Perang Israel Dengan Iran, Jalur Hidup Bagi Kelangsungan Politik Netanyahu?

Oleh : Jonathan Fenton Harvey ( Peneliti Dan jurnalis Yang berfokus Pada Konflik Dan Geopolitik Di Timur Tengah Dan Afrika Utara, Terutama Terkait Dengan Kawasan Teluk )
Jakarta, 22 Juni 2025
Hanya sehari sebelum melancarkan serangan udara ke Iran, Perdana Menteri Israel Benjamin Netanyahu, yang menghadapi tuduhan penyuapan dan penipuan, nyaris lolos dari pemungutan suara Knesset yang dapat menghancurkan pemerintahannya [1]. Selain tuduhan hukum, popularitas Netanyahu di dalam negeri telah merosot karena korupsi, kesulitan ekonomi, dan kegagalan memulangkan sandera Israel dari Gaza. Namun bagi Netanyahu, perang menawarkan lebih dari sekadar momentum militer: perang memberinya penangguhan hukuman sementara.
Dalam beberapa hari, serangan udara Israel dilaporkan melemahkan infrastruktur nuklir dan militer Iran, melenyapkan tokoh militer senior, dan menewaskan ratusan warga sipil. Di X, Menteri Pertahanan Israel, Israel Katz mengklaim “warga sipil di Teheran akan membayar harga kolektif,” yang menandakan niat yang merusak. Ketika Iran membalas, menembakkan rudal ke infrastruktur dan kota-kota Israel, diplomasi atas program nuklir Iran telah runtuh. Bahkan jika gencatan senjata terjadi, ketegangan Israel-Iran telah meningkat hingga hampir tidak dapat diubah lagi selama pemerintah Israel dan Iran saat ini tetap berkuasa. Israel menyajikan serangan terhadap Iran sebagai langkah yang diperlukan untuk menetralkan ambisi nuklirnya, sebuah klaim yang diulang selama bertahun-tahun, meskipun kurangnya bukti yang meyakinkan bahwa Teheran hampir membangun bom nuklir. Pada kenyataannya, perang lebih didorong oleh kelangsungan hidup pribadi Netanyahu daripada hanya Israel.
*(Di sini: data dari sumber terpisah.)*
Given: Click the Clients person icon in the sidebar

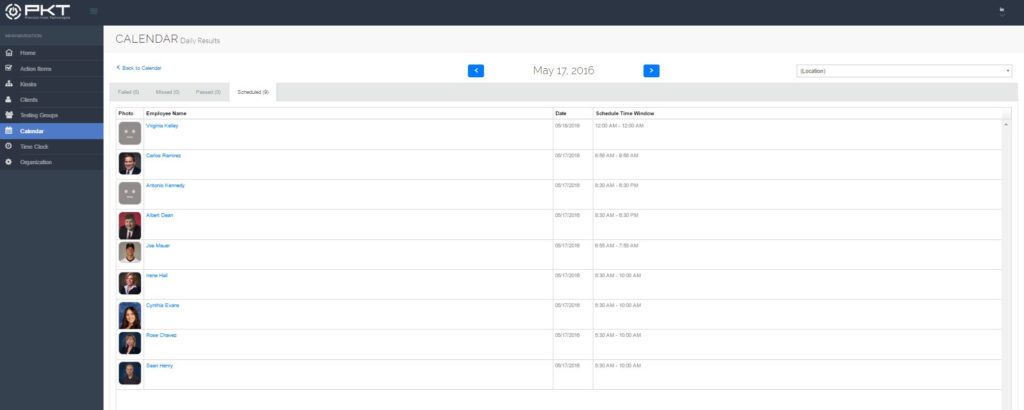Looking at the screenshot, I should tap(9, 99).
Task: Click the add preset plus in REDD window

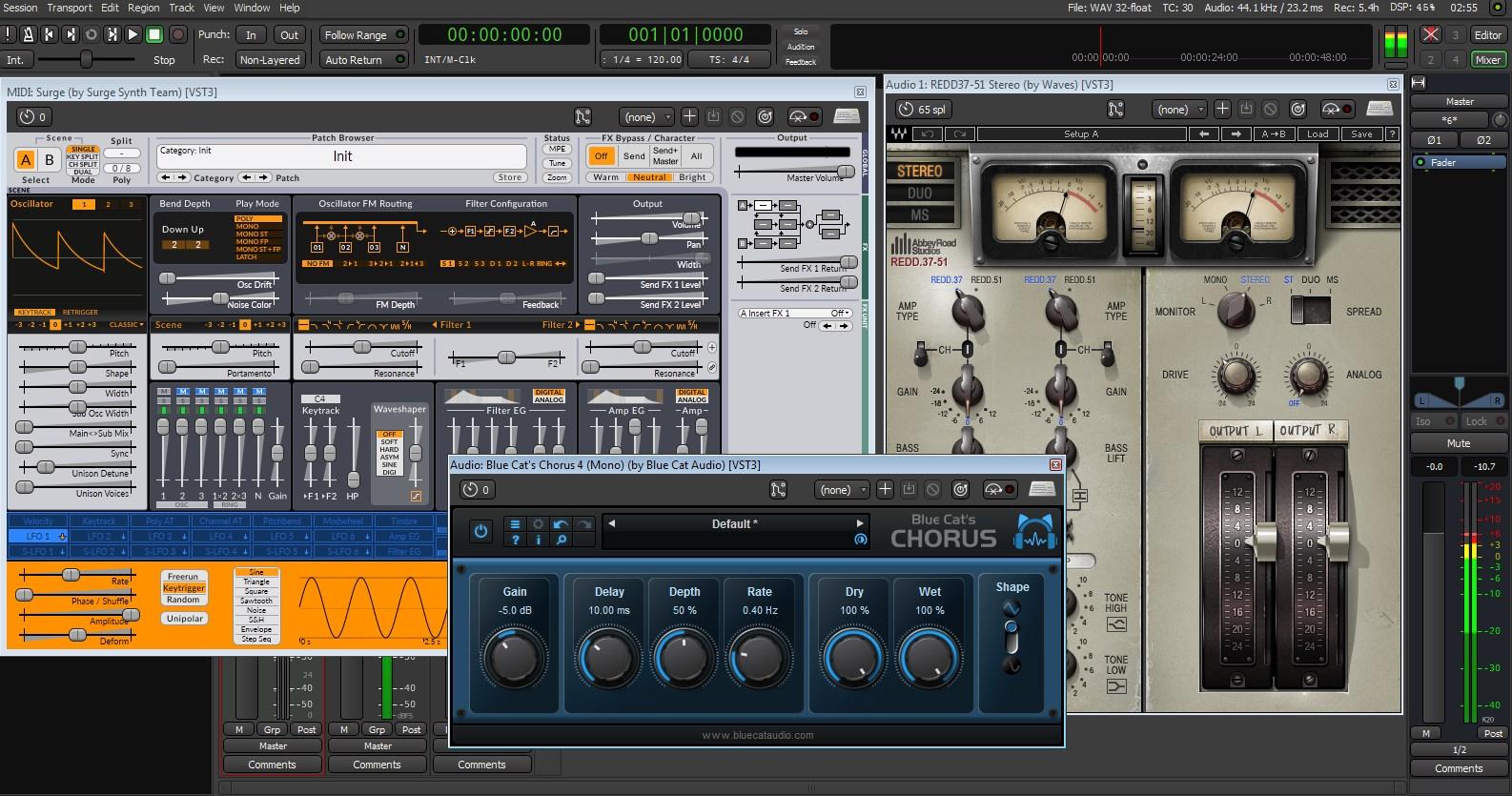Action: (x=1222, y=109)
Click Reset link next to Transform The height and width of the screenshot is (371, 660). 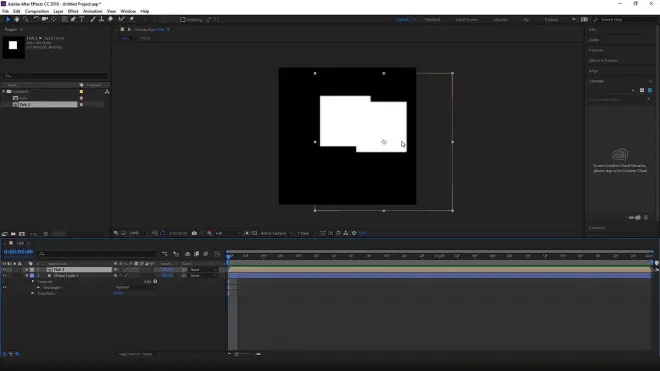pos(119,293)
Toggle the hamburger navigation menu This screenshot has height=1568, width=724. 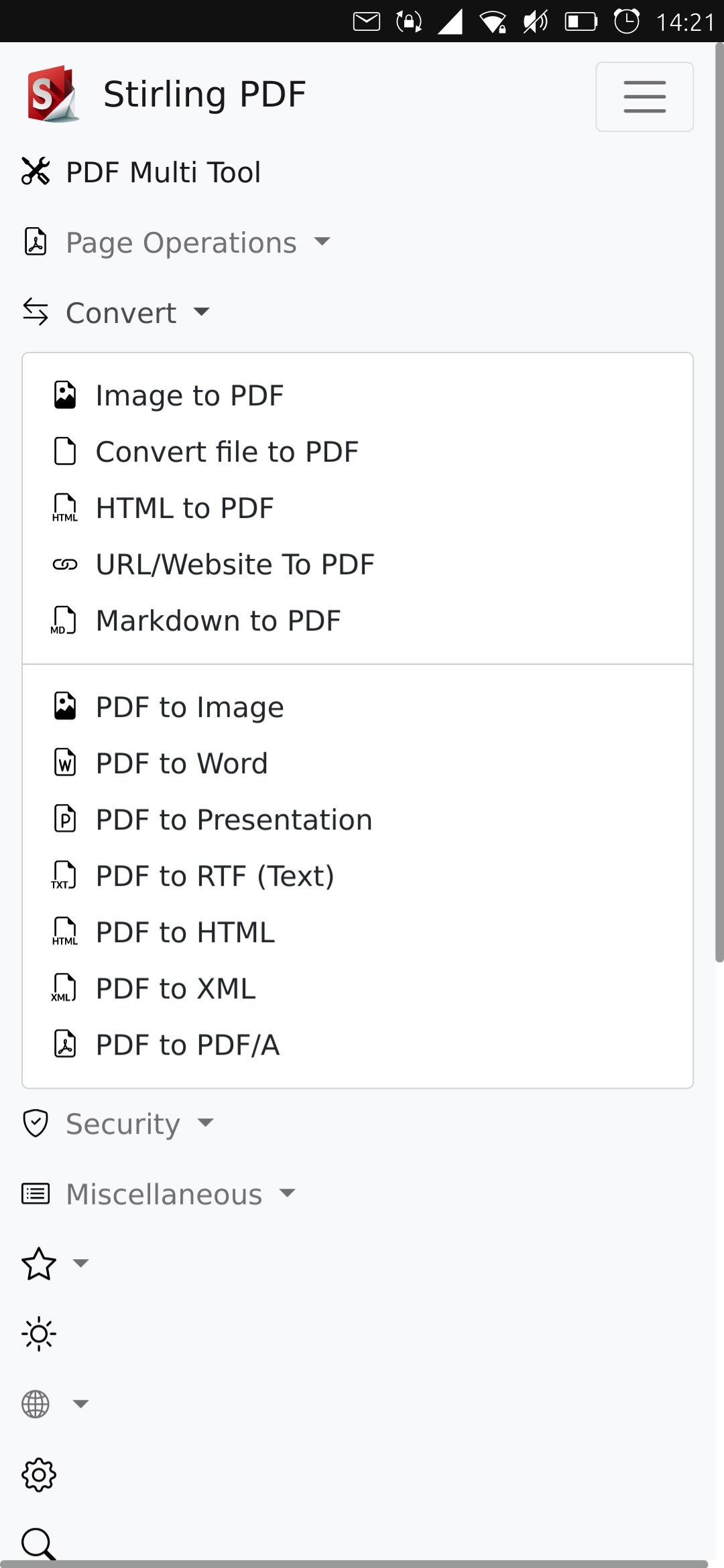click(644, 96)
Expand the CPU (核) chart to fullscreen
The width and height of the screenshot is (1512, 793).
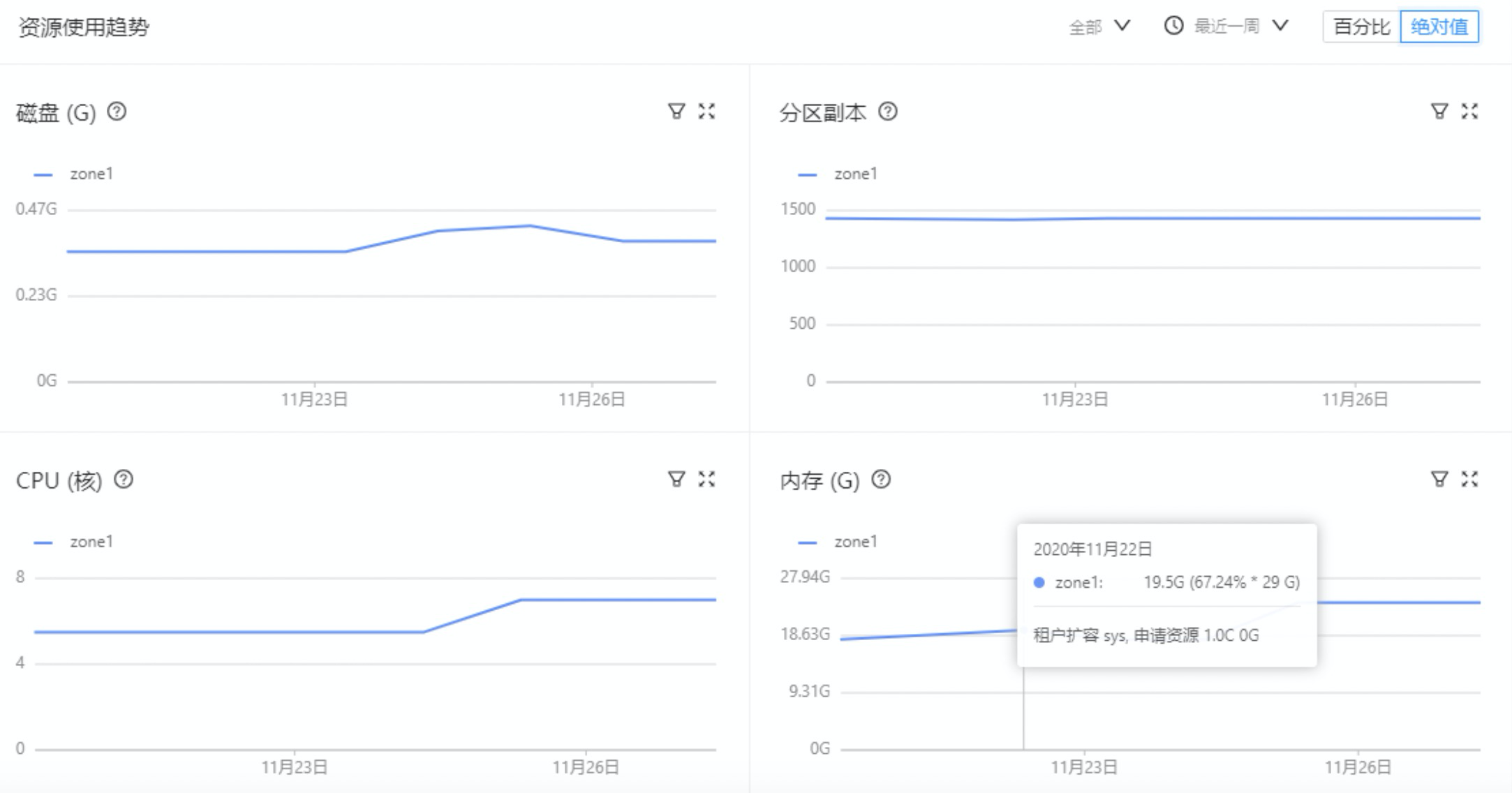(x=706, y=479)
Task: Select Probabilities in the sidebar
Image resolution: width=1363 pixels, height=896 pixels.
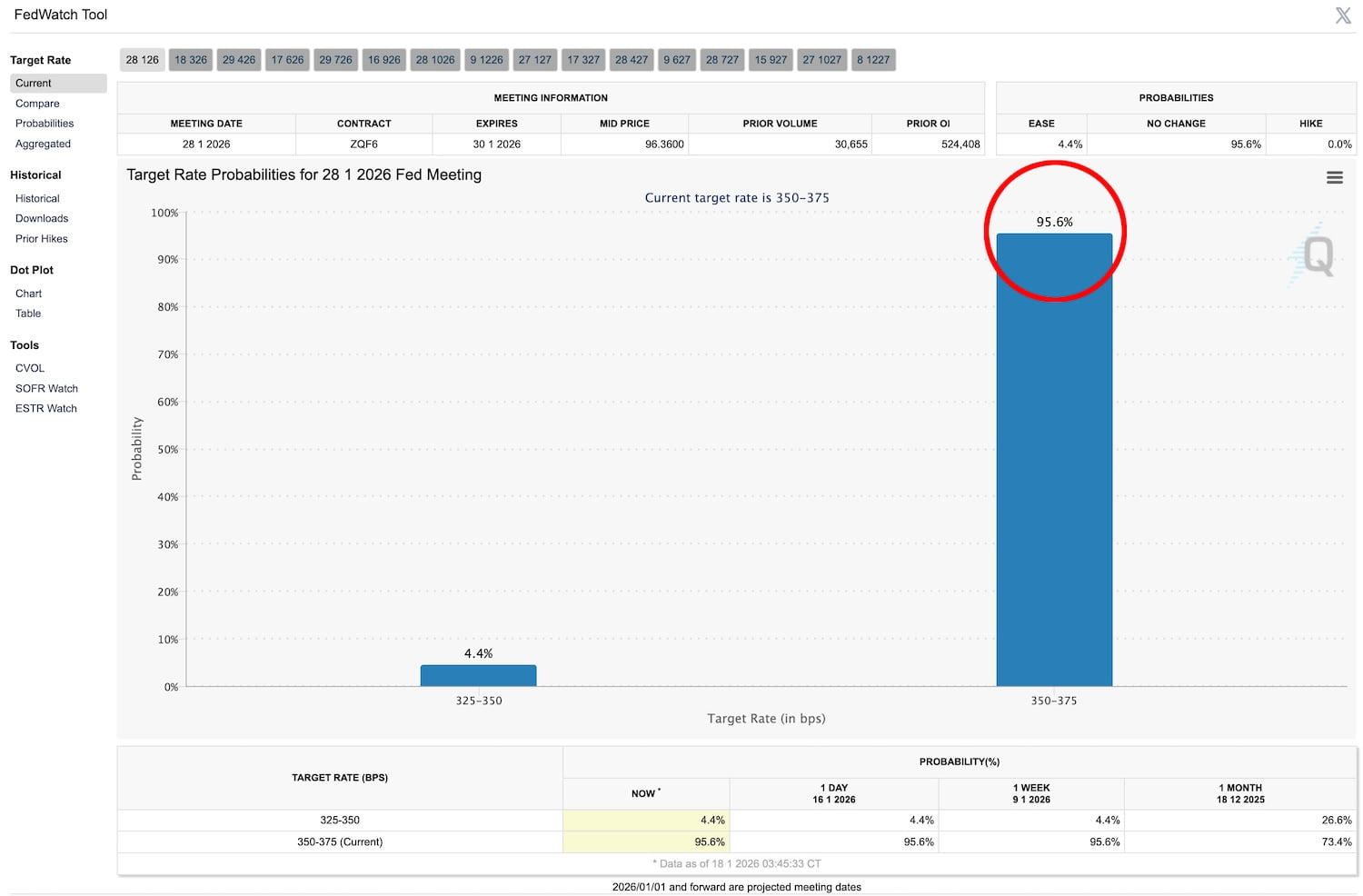Action: 45,124
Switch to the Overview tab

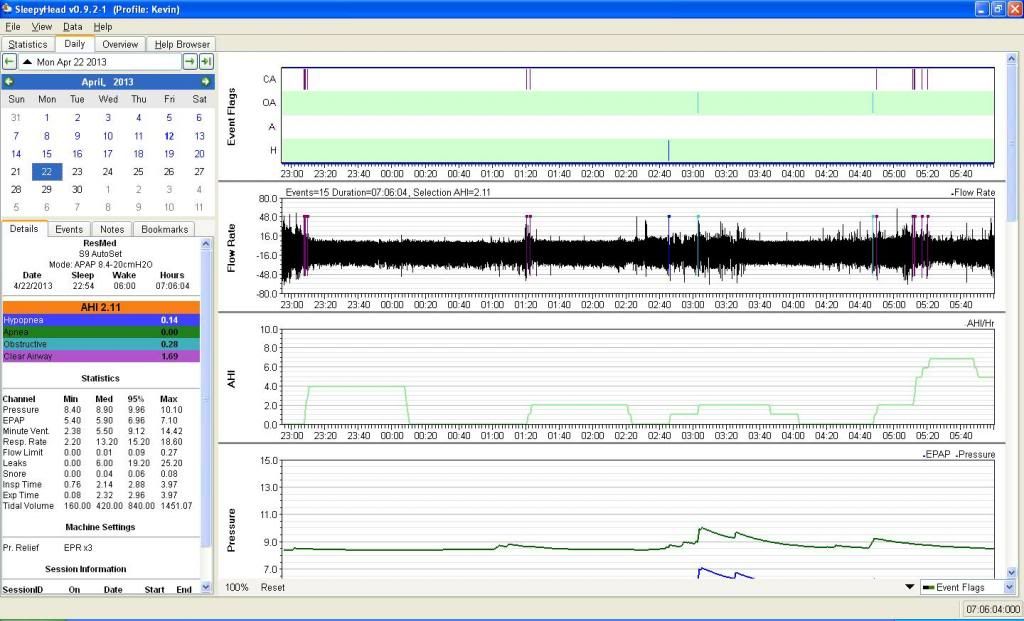tap(120, 44)
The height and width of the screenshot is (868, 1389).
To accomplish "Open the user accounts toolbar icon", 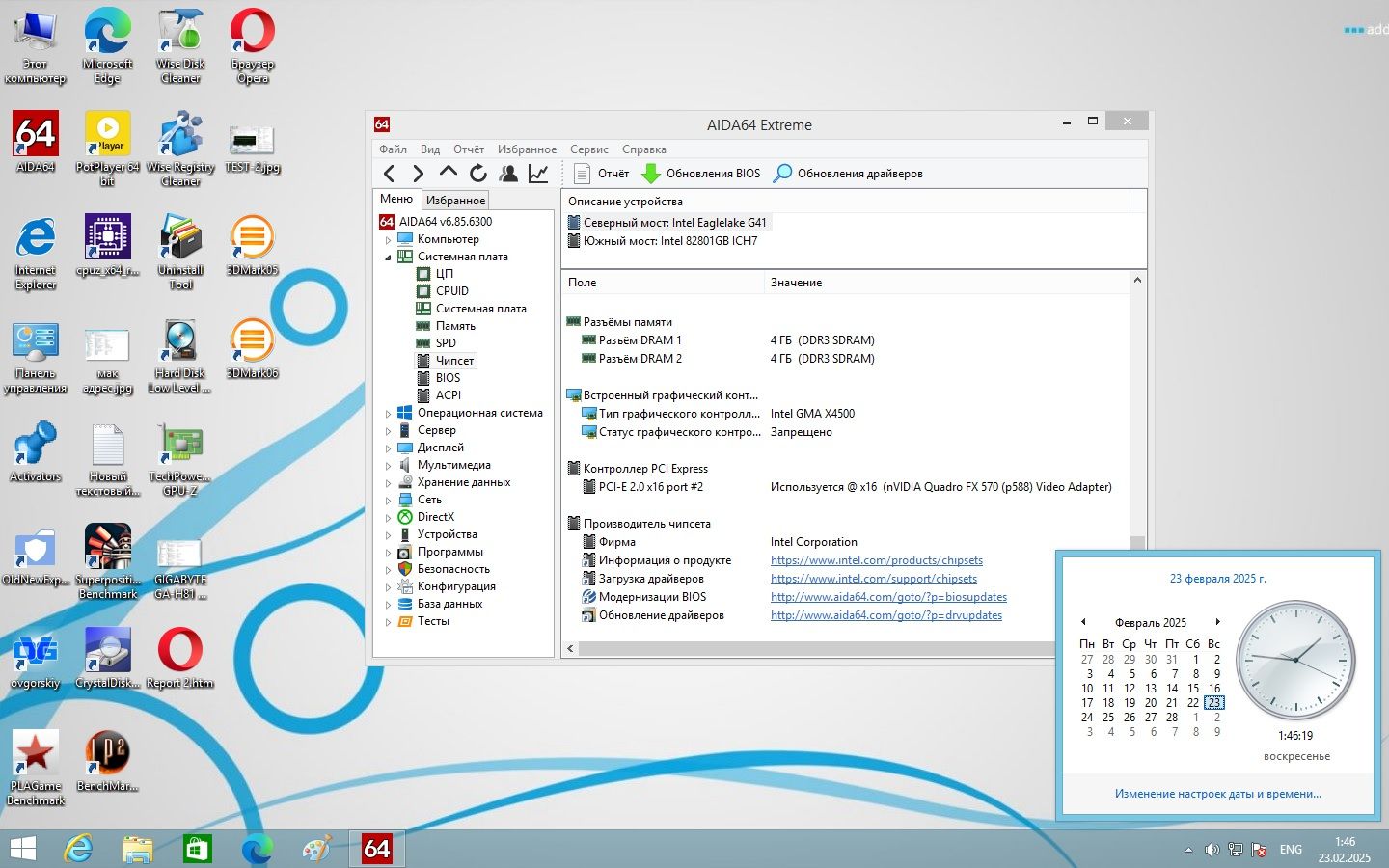I will point(508,174).
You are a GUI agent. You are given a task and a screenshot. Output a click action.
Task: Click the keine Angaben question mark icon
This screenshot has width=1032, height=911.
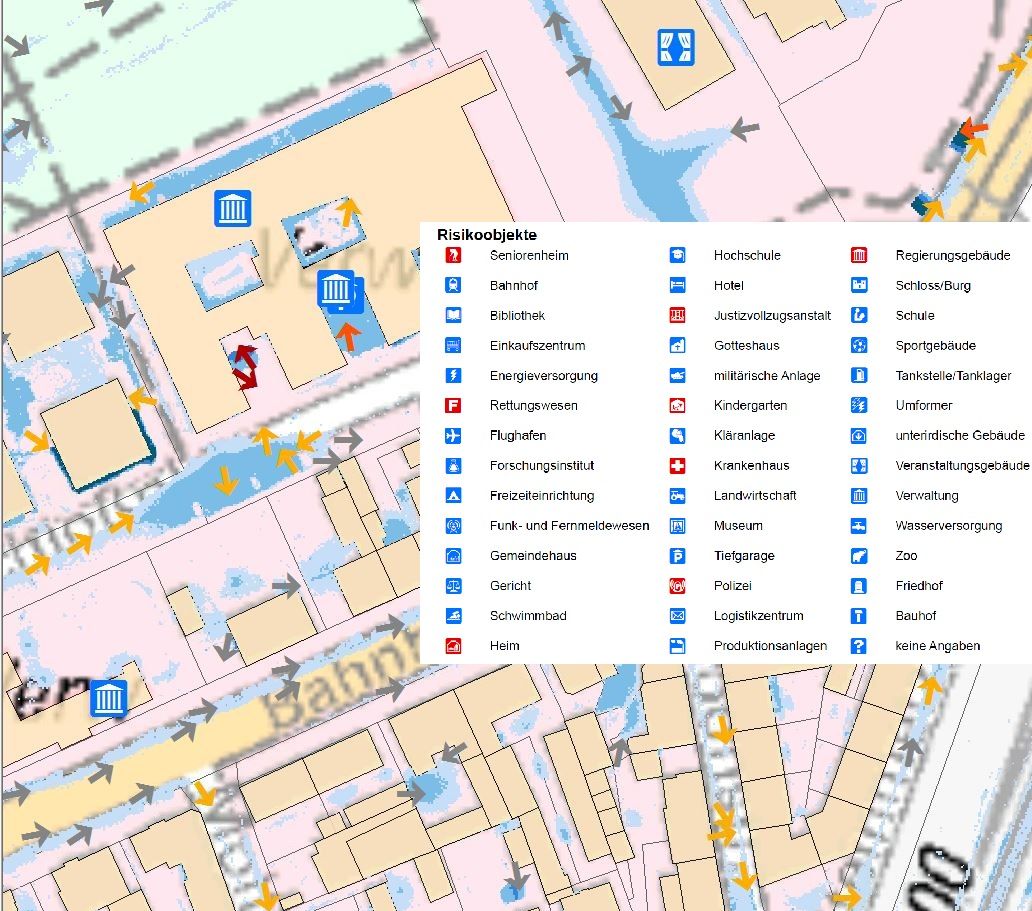858,646
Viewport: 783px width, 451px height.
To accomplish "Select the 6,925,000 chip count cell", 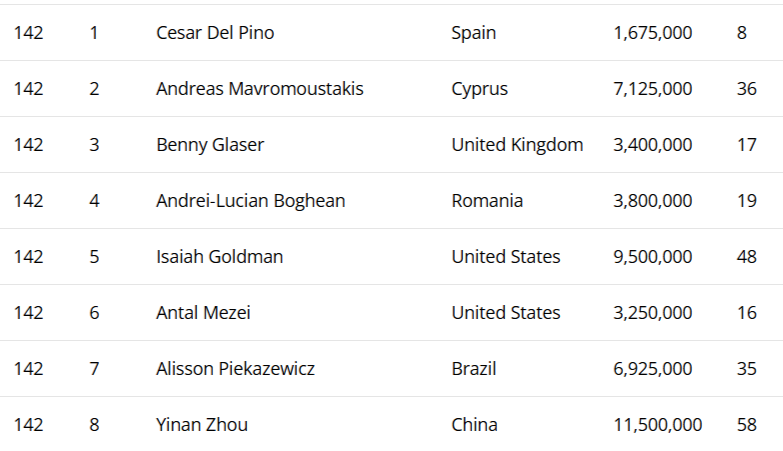I will 652,369.
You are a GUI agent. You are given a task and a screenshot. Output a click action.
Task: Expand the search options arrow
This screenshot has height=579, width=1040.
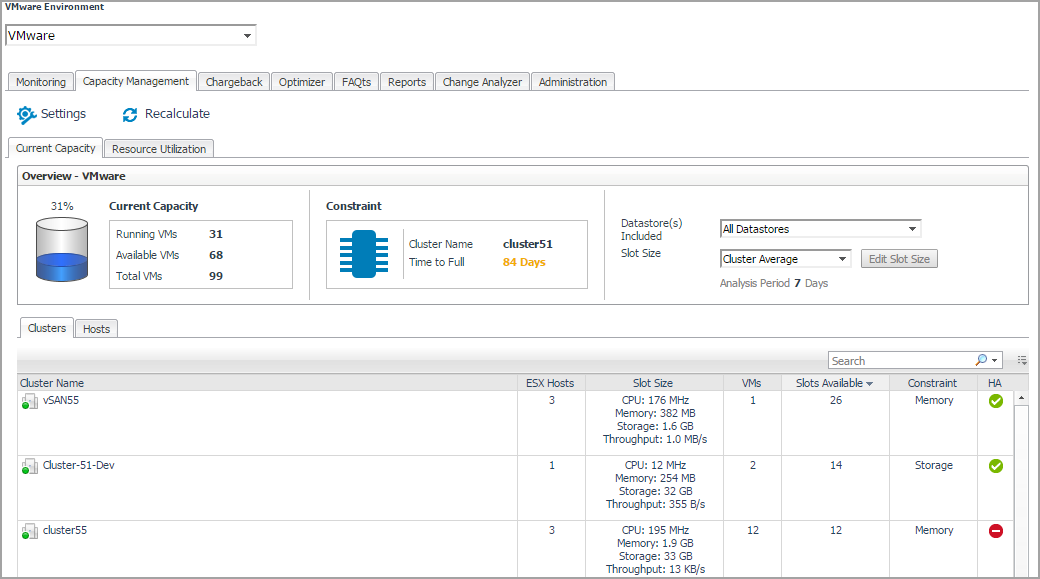(x=995, y=361)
Seperti halnya serangan Israel yang berkepanjangan terhadap Gaza, konflik ini tampaknya dirancang untuk mengonsolidasikan dukungan domestik – dengan upaya menggalang dukungan penduduk terhadap citra musuh yang nyata – seperti yang terjadi dengan Hamas dan warga Palestina di Gaza. Logika yang sama meluas ke Lebanon, di mana serangan Israel melemahkan sekutu Teheran, Hizbullah, dan bertepatan dengan lonjakan dukungan publik [2] terhadap partai Likud milik Netanyahu. Namun, karena Gaza maupun Lebanon tidak menghasilkan keuntungan politik yang langgeng, Iran telah menjadi katalisator berikutnya dalam strategi bertahan hidup Netanyahu.
Pemerintahan yang rapuh
Bagi Netanyahu, proyeksi ancaman eksternal tidak hanya menjadi sarana untuk mengonsolidasikan kekuasaan, tetapi juga persatuan. Pemerintahannya, yang sudah rapuh, juga terjebak di antara faksi-faksi yang sangat berbeda – sekuler versus ultra-Ortodoks, nasionalis versus teknokratis. Fragmentasi internal masyarakat sipil Israel ini memunculkan momok perang saudara yang membayangi, yang sudah diperingatkan bahkan sebelum perang Gaza. Namun perang Israel dan proyeksi musuh eksternal bertujuan untuk menyatukan masyarakat Israel, setidaknya untuk saat ini. Ada juga dimensi internasional. Netanyahu dan pejabat lainnya dicari oleh Pengadilan Kriminal Internasional atas kejahatan perang di Gaza, sementara pendukung Barat menghadapi tekanan domestik untuk mengakhiri penjualan senjata ke Israel. Konflik Iran yang diprakarsai Israel telah memberi Netanyahu jalur kehidupan politik lain karena pemerintah Barat jelas-jelas berpihak pada Israel. G7 dan UE telah menyatakan dukungan untuk Israel, sementara AS, Inggris, Jerman, dan Prancis telah berjanji untuk menegakkan keamanan Israel.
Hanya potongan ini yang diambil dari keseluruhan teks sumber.